RBI eases portfolio investment scheme for NRIs

The Reserve Bank of India eased the rules governing portfolio investments such as equity and debt by Non-Resident Indians (NRIs) to pull in foreign currency.

Under the Portfolio Investment Scheme (PIS) for NRIs, banks were given a unique code for each branch making it unwieldy for them to administer the scheme.

Now, RBI has allowed banks to do away with the unique code for branches making banks free to administer the PIS scheme for NRI.

As per the guidelines of the RBI:

  • The designated branch of the bank will grant a one-time permission to the NRI applicant for the purchase and sale of shares or convertible debentures of an Indian company.
  • Two distinct permission letters (for repatriation basis and non-repatriation basis) shall be issued as per the prescribed format.
  • The designated branch will open a separate sub-account of NRE/NRO account (opened and maintained by an NRI in terms of the Foreign Exchange Management (Deposit) Regulations, 2000) for the exclusive purpose of routing the transactions under PIS on behalf of an NRI.

## Data

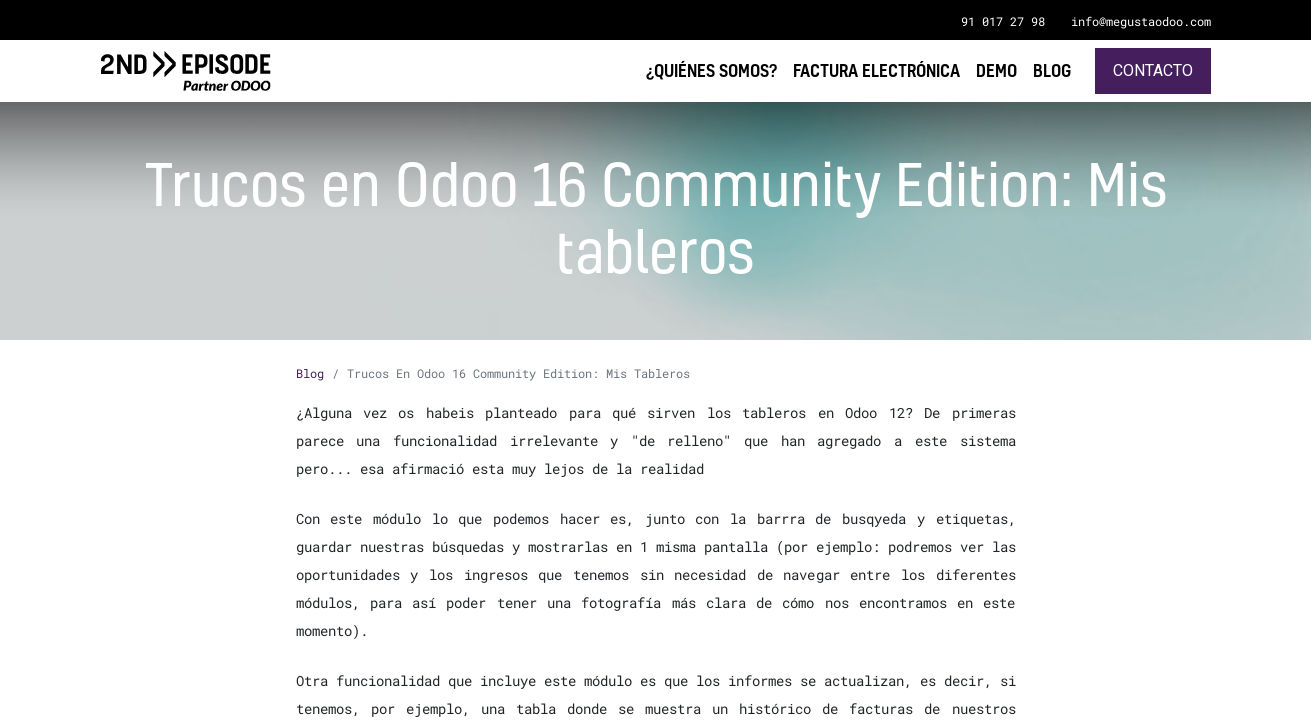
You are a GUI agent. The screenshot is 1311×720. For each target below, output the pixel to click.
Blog (310, 373)
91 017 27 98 (1003, 21)
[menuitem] (1052, 70)
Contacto (1153, 70)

## Goal
Rewrite everything in the text on RBI's NRI portfolio investment rules from "RBI eases portfolio" down to "an Indian company.", swapping "unwieldy" for "cumbersome".

## Correct answer
RBI eases portfolio investment scheme for NRIs

The Reserve Bank of India eased the rules governing portfolio investments such as equity and debt by Non-Resident Indians (NRIs) to pull in foreign currency.

Under the Portfolio Investment Scheme (PIS) for NRIs, banks were given a unique code for each branch making it cumbersome for them to administer the scheme.

Now, RBI has allowed banks to do away with the unique code for branches making banks free to administer the PIS scheme for NRI.

As per the guidelines of the RBI:

  • The designated branch of the bank will grant a one-time permission to the NRI applicant for the purchase and sale of shares or convertible debentures of an Indian company.